BNA members receive international recognition with SfN awards
8th October 2024
13th Apr 2022
We are delighted to congratulate the winners of the 2022 BNA Credibility Prizes, selected by an independent judging panel.
This is the second year that we have awarded these prizes, which highlight and recognise some of the excellent efforts to ensure that neuroscience research is as robust, reliable, replicable, and reproducible as possible.
In addition to thanking all the nominees that submitted entries this year, we want to thank our independent judging panel for offering their time and expertise to determine the winners:
For this year's prizes, we especially invited nominations in areas of in vitro and in vivo neuroscience, which we believe have a specific need for more support to strengthen credibility. Congratulations to the winners!
Student Researcher Credibility Prize winner
Fiona is a PhD neuroscience student at the University of Dundee, studying the short-term memory impairments caused by a high-fat diet, and the mechanisms behind these effects. Two years of unsatisfactory in vivo lab work in her PhD failed to reproduce previously published data and revealed issues with lack of experimental blinding, impacting Fiona's own health and wellbeing. She has taken what some would consider a negative experience and turned it around to refocus her studies on reproducibility and credibility in in vivo neuroscience research.

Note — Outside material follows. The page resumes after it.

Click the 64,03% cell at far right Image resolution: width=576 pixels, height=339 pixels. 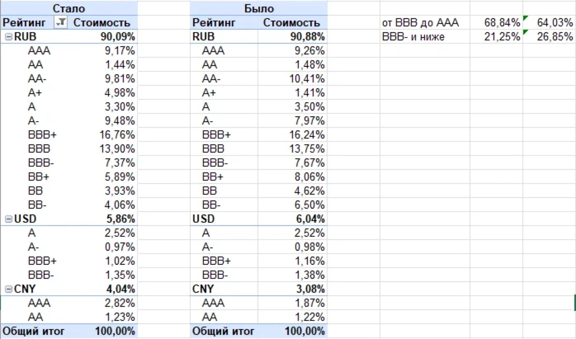tap(549, 22)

Fiona now carries out preclinical meta-research into the effects of diet on cognition, teaming up with the Edinburgh based CAMARADES group, in the process educating the rest of the neuroscience team in Dundee on meta-research. Her first PhD publication is a pre-registered protocol with BMJ Open Science for her main systematic review and meta-analysis. Beyond this, she has contributed to raising the issue of reproducibility at her institution, setting up an inter-departmental ReproducibiliTea journal club.
Fiona is a great example of raising awareness in the sector of the potential error of traditional protocols in an educational and diplomatic way, and of acting as an ambassador for more credible neuroscience.
Individual Researcher Credibility Prize winner
Matt is a team leader at the Centre for Developmental Neurobiology at King's College London. His research is focused on activity-dependent development of the olfactory bulb, and uses a combination of in vivo and ex vivo approaches. Ever since he started his lab, Matt has implemented a way of working with reproducibility and open science as the main core of its activities.
Matt has ensured an ethos at his lab of making everything they do openly available to anyone who is interested in accessing it. This ethos, and the expectations surrounding it, is agreed with all new group members, and is actively maintained and supported by his team. At the Grubb Lab, they deposit all submitted manuscripts as preprints in bioRxiv, and ensure immediate Open Access to all peer-reviewed publications. The lab also ensures that they make all of the raw data that have contributed to any published paper freely available to all users in public repositories. In keeping with this ethos, where Matt's lab develop any novel resources as part of their work, these are made freely available too - for example, in the plasmid repository Addgene.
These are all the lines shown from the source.